Il y a 59 ans, le 22 août 1964, disparaissait à Genève, l’un des plus importants mécènes de la Révolution algérienne au Maroc. Il s’appelait Mohamed Khattab El Fergani. Une mort qui reste à ce jour une énigme d’autant que déjà en 1961, des informations ont circulé sur de funestes projets de l’O.A.S. En effet, dans son édition du 12 septembre 1961, le journal suisse L’impartial avait évoqué les menaces qui pesaient sur Khattab en écrivant «Devant la chambre d’accusation, à Genève, a comparu J.-L.P., le mystérieux personnage qui avait été arrêté à Genève au début du mois d’août alors qu’il se trouvait à proximité du lieu de résidence de M. Khattab, personnalité maghrébine très en vue, qui avait été menacée par l’Organisation de l’Armée secrète, la fameuse O.A.S. J.-L.P. avait déclaré, au moment de son arrestation, être membre de l’O.A.S.» Quant à Farouk Benatia, auteur du livre «Si Mohamed Khattab, précurseur du Maghreb», dira qu’il «a été empoisonné à la sortie d’un restaurant.»
D’El-Milia…au Maroc
Né le 30 octobre 1904 à Béni Fergane, dans la commune d’El Milia (wilaya de Jijel), il y apprendra la langue arabe et le Coran avant de rejoindre l’école de la même localité. Après avoir travaillé, ici et là, il rejoindra dans les années 20, son frère aîné Rabah, déjà établi au Maroc. Travaillant dans une exploitation agricole, il arrive à l’acquérir avec des facilités de paiement, après sa faillite. C’est le début d’une exploitation fructueuse qui sera à l’origine de l’évolution de sa fortune. S’il a su évoluer dans les affaires, il a aussi élargi ses centres d’intérêts comme en témoigne cheikh Bachir Ibrahimi dans son tome 2 de l’ouvrage «Œuvres de l’Imam Mohamed Bachir Ibrahimi» préparé et présenté par son fils, le Dr Ahmed Taleb-Ibrahimi, où l’on lira que «Cet homme est l’un des fils de l’Algérie qui ont relevé la tête du pays. (…)
Le journal Al Bassaïr ne loue personne, sauf lorsque la louange est une propagande pour suivre le bon exemple et suivre son exemple, et il ne loue que pour un acte lié à son principe religieux ou qui le soutient.» Lors d’une visite à El Milia en 1948, il est contacté par le cheikh Mohamed Salah Ben Atik qui s’est plaint de la fermeture par l’administration coloniale de l’école Ettahdib d’El Milia. Mohamed Khattab a directement réagi en l’argent nécessaire pour acheter une propriété de 2250 m2 au profit de l’association des Ulémas, dont l’acte d’achat a été établi le 21 mai 1948. La construction est lancée pour devenir une annexe de l’Institut Benbadis de Constantine, et l’école Mohamed Khattab est inaugurée par Cheikh Bachir Ibrahimi en 1952.

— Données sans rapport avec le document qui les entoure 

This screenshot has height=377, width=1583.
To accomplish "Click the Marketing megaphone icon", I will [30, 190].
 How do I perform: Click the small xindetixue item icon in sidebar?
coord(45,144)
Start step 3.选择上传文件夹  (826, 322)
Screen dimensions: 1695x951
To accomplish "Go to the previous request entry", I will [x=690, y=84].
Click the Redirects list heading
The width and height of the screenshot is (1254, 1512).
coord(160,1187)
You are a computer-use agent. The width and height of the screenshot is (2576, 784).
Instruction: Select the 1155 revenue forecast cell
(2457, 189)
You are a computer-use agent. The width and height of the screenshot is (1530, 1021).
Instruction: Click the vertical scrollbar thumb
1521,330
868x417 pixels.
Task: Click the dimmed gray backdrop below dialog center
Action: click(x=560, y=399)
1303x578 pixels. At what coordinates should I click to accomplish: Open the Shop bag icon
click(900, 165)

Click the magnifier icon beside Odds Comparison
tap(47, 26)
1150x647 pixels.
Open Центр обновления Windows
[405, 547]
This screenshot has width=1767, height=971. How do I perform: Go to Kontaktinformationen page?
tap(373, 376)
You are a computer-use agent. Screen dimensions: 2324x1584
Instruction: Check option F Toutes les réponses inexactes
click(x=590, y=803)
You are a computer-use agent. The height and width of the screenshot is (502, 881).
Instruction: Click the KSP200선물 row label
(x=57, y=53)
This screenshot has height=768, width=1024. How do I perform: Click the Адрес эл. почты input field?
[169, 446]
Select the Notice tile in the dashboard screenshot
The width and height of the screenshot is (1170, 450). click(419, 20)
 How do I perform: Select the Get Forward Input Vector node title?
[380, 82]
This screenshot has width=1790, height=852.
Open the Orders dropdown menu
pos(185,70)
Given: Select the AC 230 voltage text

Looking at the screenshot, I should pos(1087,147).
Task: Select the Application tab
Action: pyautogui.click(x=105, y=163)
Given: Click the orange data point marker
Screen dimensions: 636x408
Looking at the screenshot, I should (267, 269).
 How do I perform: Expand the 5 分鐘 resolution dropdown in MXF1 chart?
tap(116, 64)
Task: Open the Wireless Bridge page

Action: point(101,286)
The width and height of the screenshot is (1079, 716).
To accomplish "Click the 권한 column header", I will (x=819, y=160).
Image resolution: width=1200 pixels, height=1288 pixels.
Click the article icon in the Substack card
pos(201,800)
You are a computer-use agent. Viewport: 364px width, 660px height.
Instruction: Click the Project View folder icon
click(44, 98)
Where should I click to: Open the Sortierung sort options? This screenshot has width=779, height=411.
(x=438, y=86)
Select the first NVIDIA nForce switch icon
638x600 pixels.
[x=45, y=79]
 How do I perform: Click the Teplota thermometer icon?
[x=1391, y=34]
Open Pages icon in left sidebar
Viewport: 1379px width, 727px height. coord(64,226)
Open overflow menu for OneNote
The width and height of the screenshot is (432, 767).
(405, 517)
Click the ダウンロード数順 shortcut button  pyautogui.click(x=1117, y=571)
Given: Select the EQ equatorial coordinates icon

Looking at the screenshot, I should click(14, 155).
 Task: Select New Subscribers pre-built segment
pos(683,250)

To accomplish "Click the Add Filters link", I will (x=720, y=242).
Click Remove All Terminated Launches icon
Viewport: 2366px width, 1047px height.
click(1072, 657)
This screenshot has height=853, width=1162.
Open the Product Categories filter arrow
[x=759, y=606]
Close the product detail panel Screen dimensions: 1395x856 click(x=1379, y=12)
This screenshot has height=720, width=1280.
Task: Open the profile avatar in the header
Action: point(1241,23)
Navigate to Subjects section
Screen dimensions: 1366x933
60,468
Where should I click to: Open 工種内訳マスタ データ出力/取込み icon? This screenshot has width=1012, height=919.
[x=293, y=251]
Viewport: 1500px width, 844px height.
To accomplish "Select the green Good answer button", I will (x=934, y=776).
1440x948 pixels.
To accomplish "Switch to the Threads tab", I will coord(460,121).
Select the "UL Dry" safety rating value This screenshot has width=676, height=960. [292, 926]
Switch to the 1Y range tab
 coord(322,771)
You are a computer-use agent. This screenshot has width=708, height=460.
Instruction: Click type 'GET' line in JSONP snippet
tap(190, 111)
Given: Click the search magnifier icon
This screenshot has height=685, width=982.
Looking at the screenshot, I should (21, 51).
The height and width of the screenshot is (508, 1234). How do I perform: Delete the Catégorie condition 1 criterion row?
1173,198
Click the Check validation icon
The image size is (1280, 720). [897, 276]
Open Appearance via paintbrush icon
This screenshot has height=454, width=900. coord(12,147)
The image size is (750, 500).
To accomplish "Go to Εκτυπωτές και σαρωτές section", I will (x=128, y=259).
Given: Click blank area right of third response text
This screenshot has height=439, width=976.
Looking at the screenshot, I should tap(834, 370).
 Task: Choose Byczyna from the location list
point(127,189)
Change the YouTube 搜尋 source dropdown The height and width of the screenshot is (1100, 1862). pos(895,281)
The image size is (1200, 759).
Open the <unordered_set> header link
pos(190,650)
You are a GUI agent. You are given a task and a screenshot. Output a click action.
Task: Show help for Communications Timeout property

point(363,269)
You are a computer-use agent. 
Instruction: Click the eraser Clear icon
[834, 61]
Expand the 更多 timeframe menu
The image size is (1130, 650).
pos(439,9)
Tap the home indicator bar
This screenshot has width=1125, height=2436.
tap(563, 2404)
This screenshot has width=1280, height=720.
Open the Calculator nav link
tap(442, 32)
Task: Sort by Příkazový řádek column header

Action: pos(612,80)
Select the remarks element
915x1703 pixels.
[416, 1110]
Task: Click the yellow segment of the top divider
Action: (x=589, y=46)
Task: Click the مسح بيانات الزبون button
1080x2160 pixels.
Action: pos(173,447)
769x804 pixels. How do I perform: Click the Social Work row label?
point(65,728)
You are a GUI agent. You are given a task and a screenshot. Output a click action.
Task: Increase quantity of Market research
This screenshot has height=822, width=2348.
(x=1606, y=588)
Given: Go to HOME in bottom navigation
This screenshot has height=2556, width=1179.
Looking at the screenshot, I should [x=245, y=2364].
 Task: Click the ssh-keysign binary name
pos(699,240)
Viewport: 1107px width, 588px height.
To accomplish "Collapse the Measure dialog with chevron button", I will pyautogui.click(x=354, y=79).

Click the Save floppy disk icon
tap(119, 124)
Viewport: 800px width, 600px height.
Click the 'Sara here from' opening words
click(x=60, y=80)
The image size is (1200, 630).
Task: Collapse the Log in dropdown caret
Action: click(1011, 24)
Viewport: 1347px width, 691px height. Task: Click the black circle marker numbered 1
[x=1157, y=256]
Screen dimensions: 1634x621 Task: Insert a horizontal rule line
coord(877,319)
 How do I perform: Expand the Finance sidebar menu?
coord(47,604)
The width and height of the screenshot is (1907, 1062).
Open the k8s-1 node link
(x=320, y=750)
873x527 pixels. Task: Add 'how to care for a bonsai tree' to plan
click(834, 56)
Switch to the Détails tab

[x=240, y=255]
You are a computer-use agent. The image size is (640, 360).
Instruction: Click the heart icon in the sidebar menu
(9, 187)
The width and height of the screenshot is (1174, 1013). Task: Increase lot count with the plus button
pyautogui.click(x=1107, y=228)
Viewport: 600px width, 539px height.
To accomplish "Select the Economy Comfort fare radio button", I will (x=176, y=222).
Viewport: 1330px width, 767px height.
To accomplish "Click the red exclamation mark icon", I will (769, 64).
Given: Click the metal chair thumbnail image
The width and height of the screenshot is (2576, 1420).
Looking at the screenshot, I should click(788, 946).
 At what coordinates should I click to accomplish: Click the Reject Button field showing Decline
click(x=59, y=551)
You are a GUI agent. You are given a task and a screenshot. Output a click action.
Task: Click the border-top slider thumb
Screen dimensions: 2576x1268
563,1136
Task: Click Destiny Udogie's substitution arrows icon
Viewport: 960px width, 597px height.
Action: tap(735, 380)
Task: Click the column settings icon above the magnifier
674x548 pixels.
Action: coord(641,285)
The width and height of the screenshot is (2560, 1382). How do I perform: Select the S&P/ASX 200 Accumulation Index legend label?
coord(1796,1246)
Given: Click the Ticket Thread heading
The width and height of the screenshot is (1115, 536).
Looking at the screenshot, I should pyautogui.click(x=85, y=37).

Interrogé par le quotidien Echourouk en août 2020, le Dr Seif El Islam Bouflaka dira que l’auteur de Kassaman, Moufdi Zakaria le considérait comme un «Héros de l’agriculture, imam des bienfaiteurs», tandis que le moudjahid Sâad Dahlab l’a décrit comme «le plus grand serviteur de la nation algérienne au Maroc, et il était fidèle à son pays dans l’esprit et dans le corps. Il a mis toutes les capacités dont il disposait au service de la libération du Maghreb arabe”, et il est souvent intervenu pour servir l’Armée de libération nationale et le Gouvernement provisoire de la République algérienne.»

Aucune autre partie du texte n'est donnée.